Six Laws of AI Agents
Augmentir has very large customers, and this no-code approach to building agents enables them to craft agents specifically tailored to their needs. The company has published its Six Laws of AI Agents, and its Industrial AI Agent Studio helps companies build agents that adhere to those laws. Simply, they are:
- Transparency in execution
- Clear ownership by a human
- AI origin disclosure
- Persistent AI disclosure
- Human-in-the-loop for impactful actions
- No GenAI for life-critical actions
These are sensible governance principles to safeguard their customers’ and workers’ integrity and safety.
Customers and Value
So, if companies have MES, QMS, SCADA, and more, what added value can they gain from using Augmentir? Target markets include food & beverage, paper, CPG, building materials, chemicals, pharmaceuticals, and industrial equipment. These companies do not all have deep MES that supports workers well, and they have many other systems that contribute to the data for the frontline.

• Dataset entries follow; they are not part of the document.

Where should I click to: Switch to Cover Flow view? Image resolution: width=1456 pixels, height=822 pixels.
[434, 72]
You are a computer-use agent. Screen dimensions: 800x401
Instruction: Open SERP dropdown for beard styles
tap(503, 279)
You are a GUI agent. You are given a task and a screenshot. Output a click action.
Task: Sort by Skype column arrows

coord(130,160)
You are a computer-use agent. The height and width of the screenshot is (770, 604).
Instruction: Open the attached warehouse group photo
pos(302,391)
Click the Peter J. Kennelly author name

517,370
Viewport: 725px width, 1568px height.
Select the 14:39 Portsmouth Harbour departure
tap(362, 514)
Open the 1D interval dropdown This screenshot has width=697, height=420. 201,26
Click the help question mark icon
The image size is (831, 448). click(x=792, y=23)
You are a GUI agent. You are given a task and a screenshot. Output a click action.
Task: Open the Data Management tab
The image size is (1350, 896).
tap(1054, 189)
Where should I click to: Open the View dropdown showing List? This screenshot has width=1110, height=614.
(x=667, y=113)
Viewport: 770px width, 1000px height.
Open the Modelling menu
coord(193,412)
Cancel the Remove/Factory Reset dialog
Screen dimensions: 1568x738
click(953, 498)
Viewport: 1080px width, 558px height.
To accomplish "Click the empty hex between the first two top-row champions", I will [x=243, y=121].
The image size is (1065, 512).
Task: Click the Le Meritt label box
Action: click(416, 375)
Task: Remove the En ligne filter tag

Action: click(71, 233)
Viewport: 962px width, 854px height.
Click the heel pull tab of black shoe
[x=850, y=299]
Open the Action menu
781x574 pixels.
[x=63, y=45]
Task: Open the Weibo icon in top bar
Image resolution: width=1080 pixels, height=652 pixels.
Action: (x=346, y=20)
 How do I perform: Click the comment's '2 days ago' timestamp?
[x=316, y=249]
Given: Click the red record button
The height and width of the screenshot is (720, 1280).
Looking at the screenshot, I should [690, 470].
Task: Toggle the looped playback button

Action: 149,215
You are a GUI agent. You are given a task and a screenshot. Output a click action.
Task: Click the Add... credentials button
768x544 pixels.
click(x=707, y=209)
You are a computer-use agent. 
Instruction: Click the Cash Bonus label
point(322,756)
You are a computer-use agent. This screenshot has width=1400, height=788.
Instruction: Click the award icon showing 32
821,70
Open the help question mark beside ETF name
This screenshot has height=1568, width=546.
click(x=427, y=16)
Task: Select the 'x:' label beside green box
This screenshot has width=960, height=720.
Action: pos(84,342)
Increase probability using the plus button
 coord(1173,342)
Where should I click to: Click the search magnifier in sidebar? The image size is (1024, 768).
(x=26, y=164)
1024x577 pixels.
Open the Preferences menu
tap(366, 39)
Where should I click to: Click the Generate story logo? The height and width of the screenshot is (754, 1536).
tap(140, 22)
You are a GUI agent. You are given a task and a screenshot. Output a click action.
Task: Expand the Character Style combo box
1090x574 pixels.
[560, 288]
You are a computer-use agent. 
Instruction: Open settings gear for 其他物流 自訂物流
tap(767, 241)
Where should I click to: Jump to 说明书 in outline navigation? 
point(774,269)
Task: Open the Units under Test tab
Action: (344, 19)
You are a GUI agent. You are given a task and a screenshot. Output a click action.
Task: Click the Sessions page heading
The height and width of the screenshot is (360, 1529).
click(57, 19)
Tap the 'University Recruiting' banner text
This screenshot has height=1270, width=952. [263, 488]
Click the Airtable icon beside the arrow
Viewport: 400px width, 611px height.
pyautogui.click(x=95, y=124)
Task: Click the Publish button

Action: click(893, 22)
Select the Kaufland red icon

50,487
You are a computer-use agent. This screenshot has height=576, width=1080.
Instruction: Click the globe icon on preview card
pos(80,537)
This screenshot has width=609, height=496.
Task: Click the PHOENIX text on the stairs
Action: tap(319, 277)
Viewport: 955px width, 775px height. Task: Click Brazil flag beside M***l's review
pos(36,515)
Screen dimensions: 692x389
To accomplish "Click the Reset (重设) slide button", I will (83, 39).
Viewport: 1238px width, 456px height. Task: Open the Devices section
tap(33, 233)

They have customers in over 70 countries, including many large global players. Some have measured value. The large print in the diagram below shows a pure benefit. The small print is fascinating—a comparison of this inherently AI-based approach vs. earlier generation or non-AI-based approaches to CFW. The delta is significant (250% to 400%) in every case.
One company reported that if every worker just followed standard work, the operation would be 31% more efficient. With employee turnover high, cutting onboarding time by 82% with this on-the-job training and support is also significant. Saving time on issue resolution is always valuable, as time is a resource that cannot be replaced.
To build out the model of what should be happening in a plant, Augmentir has always supported time-and-motion studies. Customers have now conducted over 5 million optimized time-and-motion studies on this platform.
Our Take
It’s great to see Augmentir’s expansion to include every flavor of AI (ML, Gen, and Agents). We are particularly pleased to see their Six Laws of AI Agents as guidelines built into their new Industrial AI Agent Studio.
Those seeking a CFW to support a wide range of use cases would be well-served to review Augmentir and its platform. Beyond workforce instruction and training, this is natively designed to accelerate a range of continuous improvement efforts.
This company was founded by some of the most successful serial entrepreneurs in the industrial software market. The brand-name customers making enterprise decisions to buy and implement Augmentir speak well to the confidence they have in this company and its platform.
Thank you, Chris Kuntz, for briefing our Rick Franzosa and Julie Fraser. We look forward to following your progress in the market.